## Fragmento
La fuerza de la oración

Jesús es el único Maestro, el único Salvador del mundo nuevamente bajado en la Tierra de Amor para cumplir la voluntad del Padre. En la Nueva Jerusalén está la Pila llena del Espíritu del Padre que, ahora como entonces, sigue pescando y salvando almas, para seguir llevando a cumplimiento la obra encomendada a la Iglesia de Cristo (Mt 16,16).

Para atraer más y más almas es necesario el anzuelo justo, que es la oración y la unión fraternal (Flp 1,19): palabras de vida y de santidad, palabras que están contracorriente de todo lo que en el mundo se dice y se vive (Jn 7,7).

Aún más hoy, clara y total es la contraposición entre las palabras de Jesús y las palabras del mundo (Jn 8,26); entre la Obra de Jesús y la obra del mundo (Jn 9,39). En la Obra de Jesús está el encomendamiento total al Padre que todo ve, todo conoce y todo pone a disposición de sus hijos cuanto más vivo es y será el abandono filial a la voluntad del Padre (Jn 12,46), con respecto a un mundo que ya no tiene ni confianza, ni futuro ni concienciación en Dios sino confianza sólo y únicamente en un nuevo humanismo que re-pone en el centro al hombre y a su ineptitud, descartando al Hombre-Dios Jesús y sus enseñanzas, su Amor (Jn 15,18).

## Entradas dadas

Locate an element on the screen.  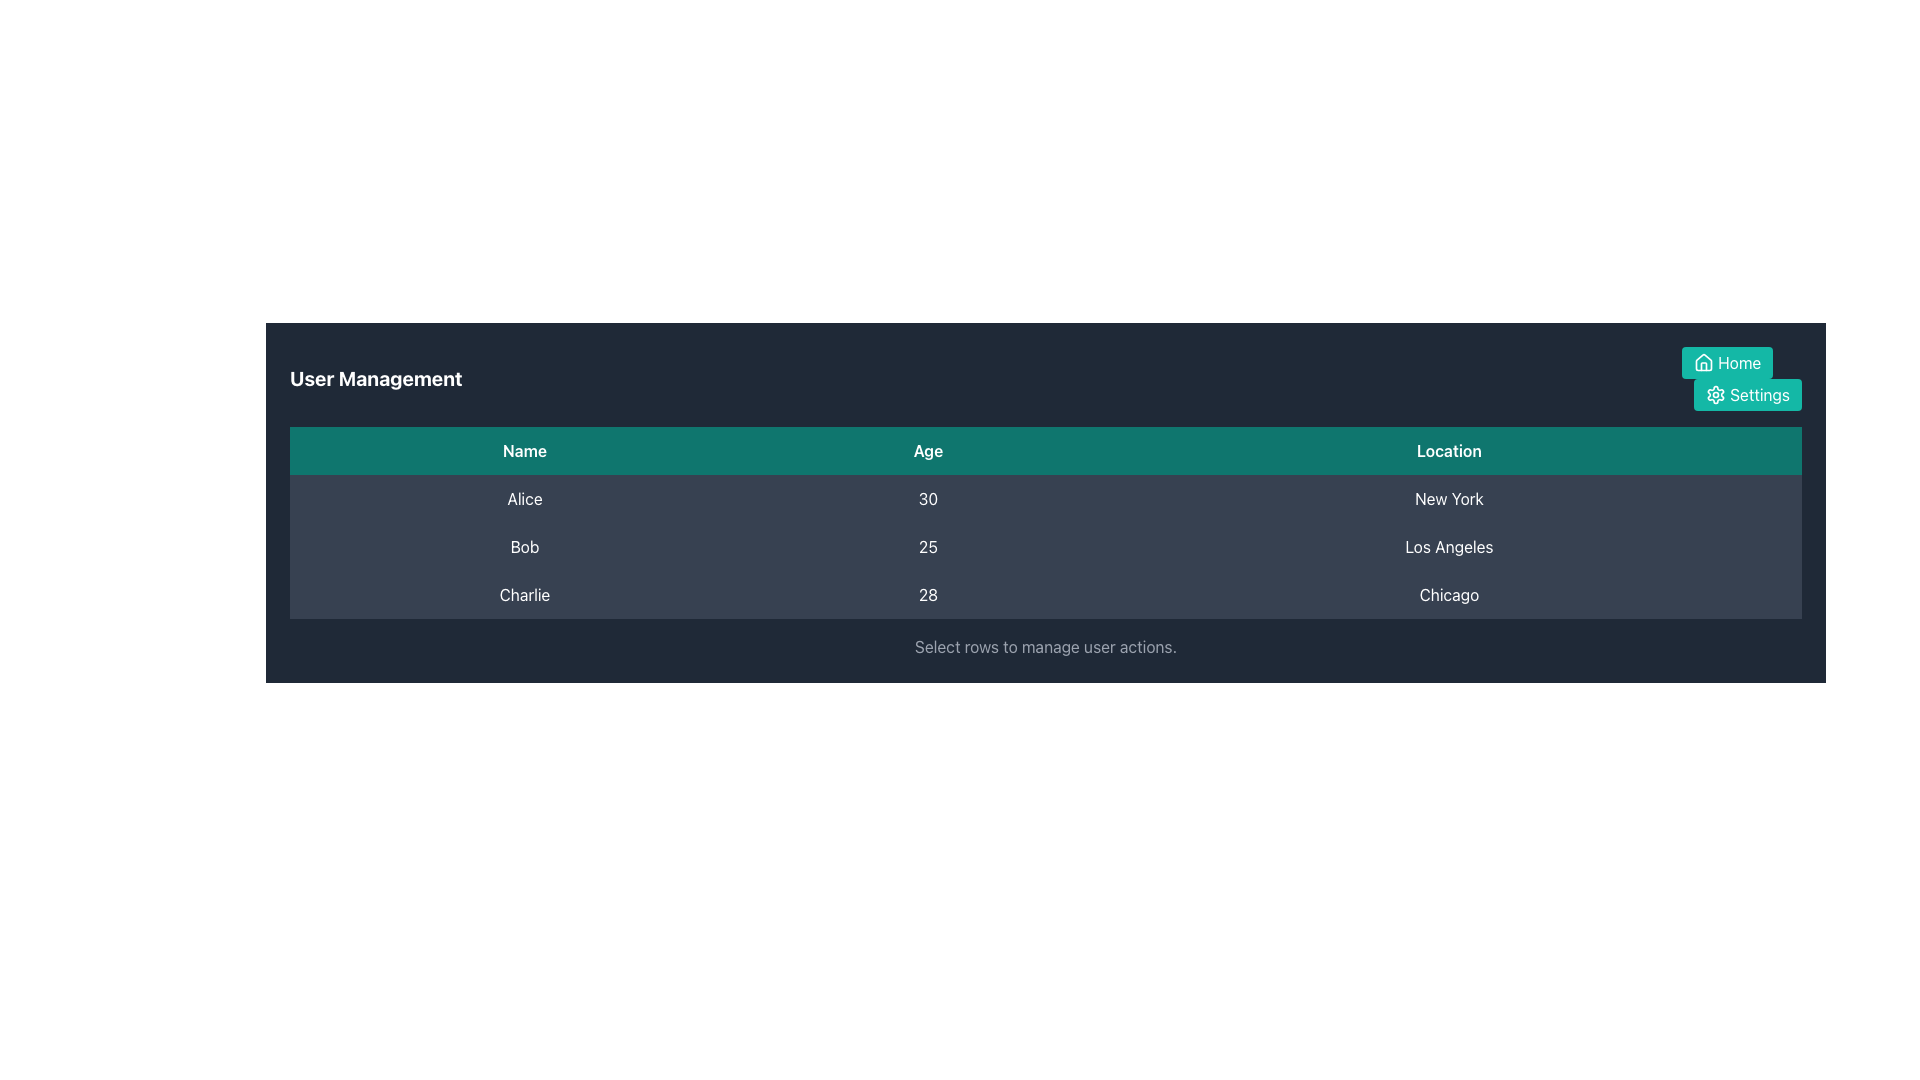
==
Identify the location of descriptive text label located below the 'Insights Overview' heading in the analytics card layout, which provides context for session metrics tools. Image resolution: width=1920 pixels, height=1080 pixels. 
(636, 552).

## Tarea 1
Transcribe del fragmento sobre la oración el pasaje que comienza con "Jesús es el" y sigue hasta "vive (Jn 7,7).".
## Tarea 2
Según el fragmento sobre la oración, ¿cuál es el anzuelo justo para atraer más y más almas?
Las entradas no se necesitan para nada de esto.

## Respuesta 1
Jesús es el único Maestro, el único Salvador del mundo nuevamente bajado en la Tierra de Amor para cumplir la voluntad del Padre. En la Nueva Jerusalén está la Pila llena del Espíritu del Padre que, ahora como entonces, sigue pescando y salvando almas, para seguir llevando a cumplimiento la obra encomendada a la Iglesia de Cristo (Mt 16,16).

Para atraer más y más almas es necesario el anzuelo justo, que es la oración y la unión fraternal (Flp 1,19): palabras de vida y de santidad, palabras que están contracorriente de todo lo que en el mundo se dice y se vive (Jn 7,7).

## Respuesta 2
La oración y la unión fraternal.